Le recenti vicende che hanno visto coinvolti in reati elementi dell’Arma dei Carabinieri (Piacenza, Arce) hanno suscitato giustamente sdegno ed allarme. Lo sdegno dipende dall’idea che chi è stipendiato dallo Stato per far rispettare la legge si macchi invece di gravi crimini.

L’allarme dipende dalla percezione di grave insicurezza generata dall’idea che quei puntelli dello Stato che siamo abituati a dare per scontati si possano rivelare illusori, o addirittura crollarci addosso. Nell’insieme la percezione è quella di un evento sorprendente e preoccupante. Ora, in verità ciò che sorprende è la sorpresa. Cos’hanno fatto i carabinieri in questione?

Semplice, hanno sfruttato la propria posizione di potere per ottenere vantaggi privati fregandosene delle regole della propria società. Da che punto di vista questo atto è imperdonabile?

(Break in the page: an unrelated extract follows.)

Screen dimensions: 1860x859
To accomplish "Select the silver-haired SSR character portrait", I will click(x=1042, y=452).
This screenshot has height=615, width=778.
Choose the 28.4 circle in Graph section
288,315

Dal punto di vista di chi crede nel rispetto delle regole della propria società, e aborrisce la prepotenza di chi sfrutta il proprio otere sul prossimo per ricavarne vantaggi privati.

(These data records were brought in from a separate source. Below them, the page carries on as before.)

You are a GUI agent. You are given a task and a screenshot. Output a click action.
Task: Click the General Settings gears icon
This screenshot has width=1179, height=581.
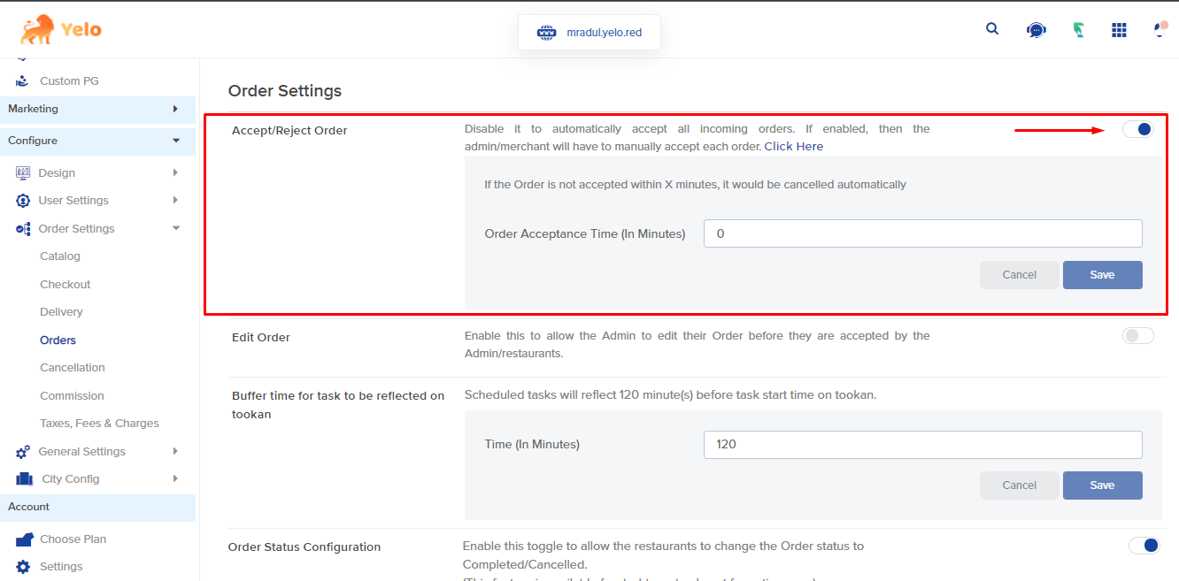tap(23, 452)
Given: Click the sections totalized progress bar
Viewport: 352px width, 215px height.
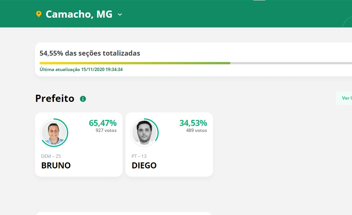Looking at the screenshot, I should click(196, 63).
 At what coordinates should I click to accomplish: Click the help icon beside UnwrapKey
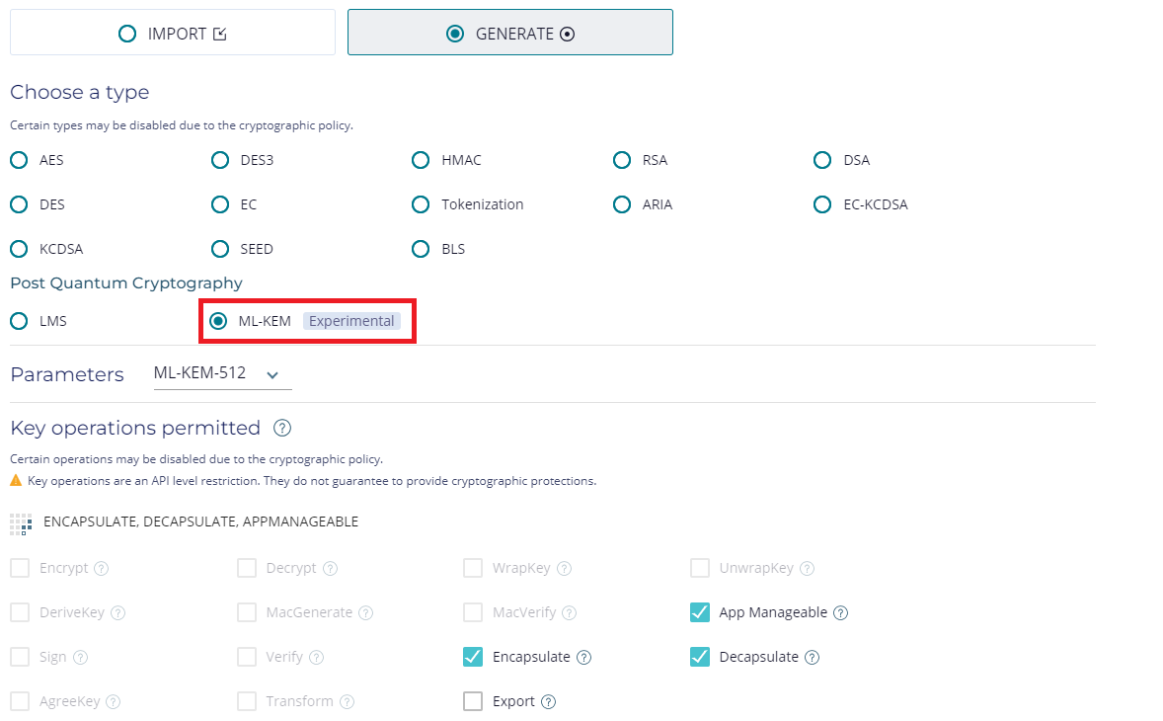(x=807, y=568)
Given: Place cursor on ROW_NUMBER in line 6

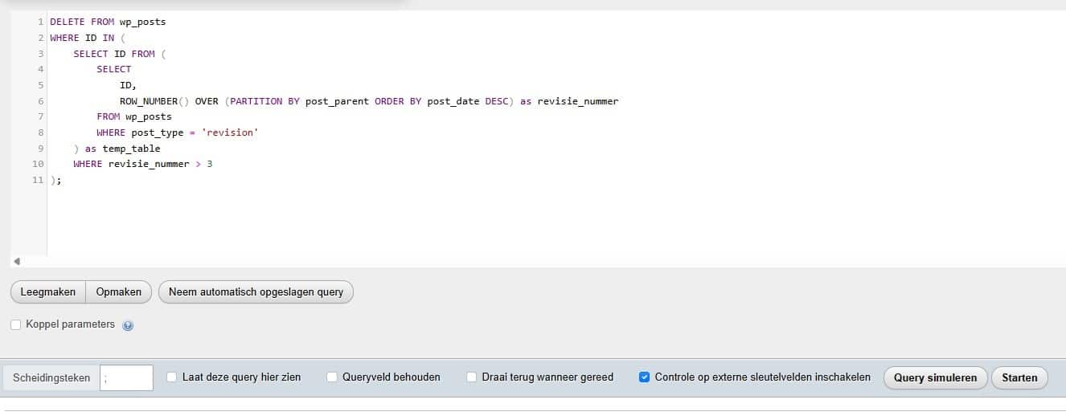Looking at the screenshot, I should pyautogui.click(x=149, y=101).
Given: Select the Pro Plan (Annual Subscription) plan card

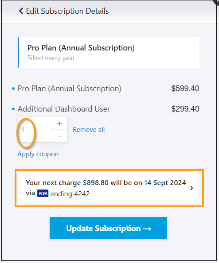Looking at the screenshot, I should pos(109,53).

Cioè dal punto di vista di persone che nel quadro valoriale della presente società rappresentano un’onorata minoranza silenziosa, un’area culturale percepita come poco dinamica e stantia, non al passo coi tempi, assente dal quadro dei ‘modelli’ e degli ‘eroi’ del nostro tempo.

In un mondo in cui si venera senza alcuna remora o dubbio l’idea del guadagno facile, indipendente da ogni forma di lavoro, a colpi di clickbaiting o influencing, vendendosi l’immagine tanto al chilo, e in cui onore e gloria seguono a ruota fatalmente la prominenza economica (ho appena visto i manifesti che chiedono di nominare Berlusconi senatore a vita, giuro…), la vera domanda non è perché ci sono carabinieri corrotti, ma perché ci sono carabinieri onesti.

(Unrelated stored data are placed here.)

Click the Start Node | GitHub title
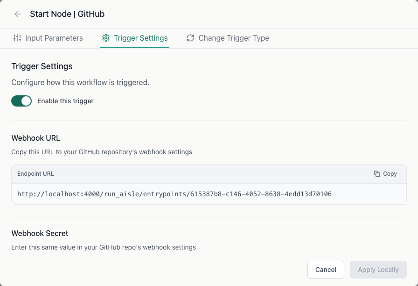 point(67,14)
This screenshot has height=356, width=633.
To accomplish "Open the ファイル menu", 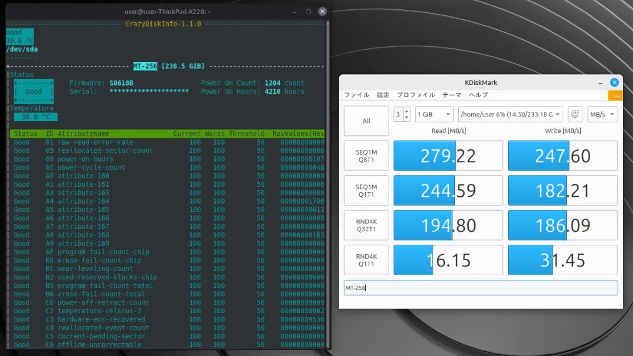I will tap(356, 95).

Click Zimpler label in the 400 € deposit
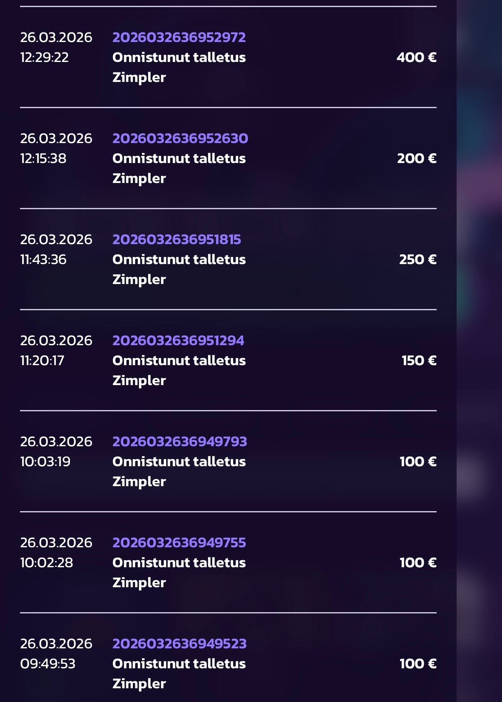[x=139, y=77]
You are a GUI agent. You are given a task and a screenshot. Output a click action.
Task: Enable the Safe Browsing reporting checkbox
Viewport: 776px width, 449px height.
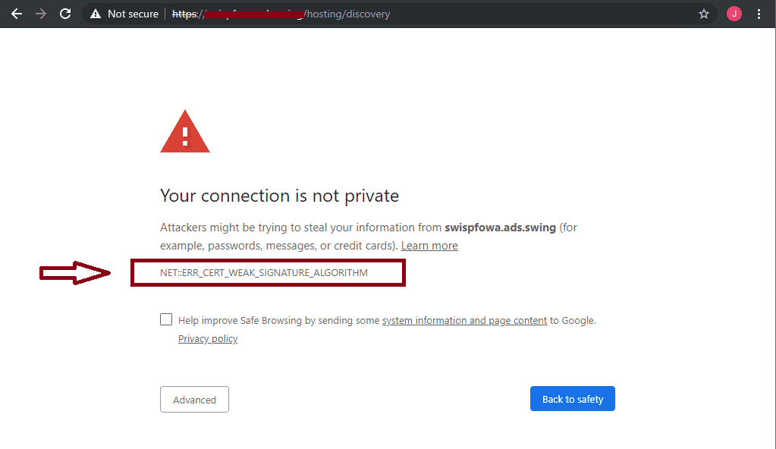click(166, 319)
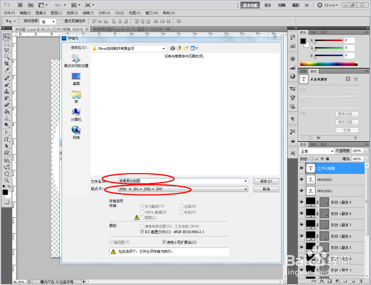Expand the 保存在 location dropdown
Screen dimensions: 371x285
pos(164,48)
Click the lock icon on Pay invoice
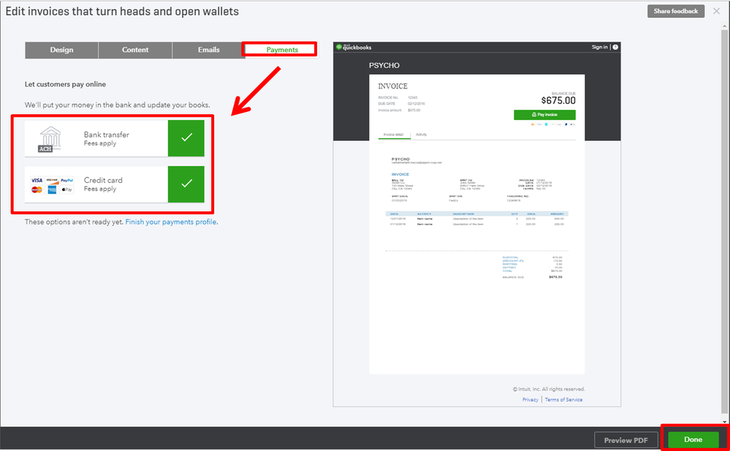Viewport: 730px width, 451px height. (x=532, y=115)
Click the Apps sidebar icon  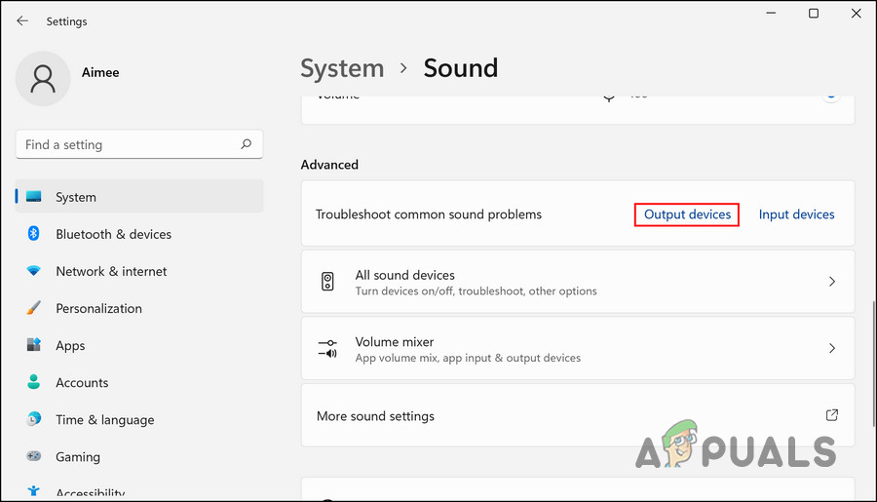click(x=34, y=345)
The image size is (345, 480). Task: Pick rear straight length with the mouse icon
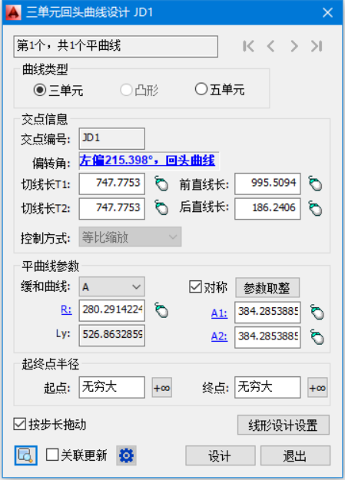315,208
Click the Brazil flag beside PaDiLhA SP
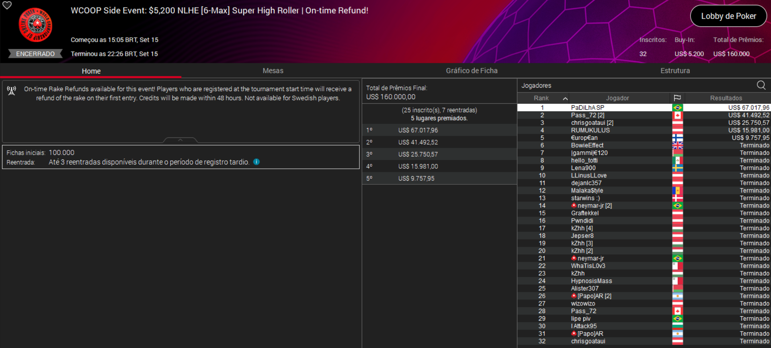Viewport: 771px width, 348px height. 677,108
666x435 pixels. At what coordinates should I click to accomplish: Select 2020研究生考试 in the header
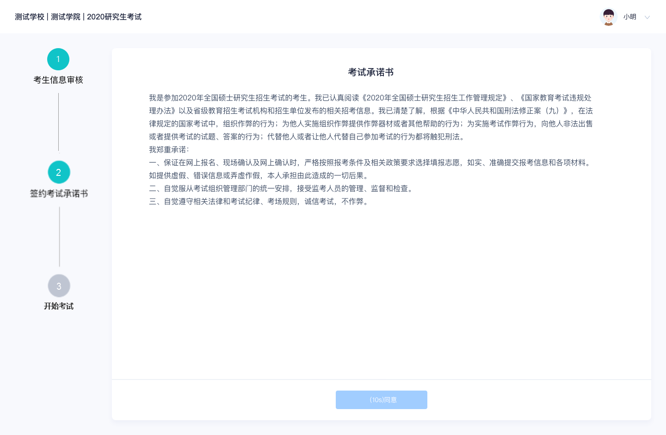(x=114, y=17)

E questo vale per le forze dell’ordine in modo eminente, ma è estendibile a ogni ruolo di funzione pubblica, dal medico, all’insegnante, all’impiegato, al funzionario, ecc.

Ciò che ci si dovrebbe aspettare è piuttosto un sistema come quello di diversi paesi dell’America Latina, passati attraverso il tritacarne neoliberale, dove le forze dell’ordine sono oramai solo una tra le bande armate a disposizione del miglior offerente.

Come sempre a tenere insieme il nostro sistema (permettendo così anche agli arricchiti da prostituzione morale e fuffa virtuale di vivere e prosperare) sono proprio solo quelli che quel sistema non accettano e non voglio accettare.

Quante più persone cresceranno nell’atmosfera culturale dominante (di importazione americana) in cui alla fine quello che conta è il successo economico, comunque perseguito, tanto più i residui inattuali del vecchio mondo (poco competitivo e dinamico) verranno meno, e tanto più rapidamente gli abusi che oggi fanno ancora scandalo diverranno la nostra nuova, immiserita ed abbrutita, normalità.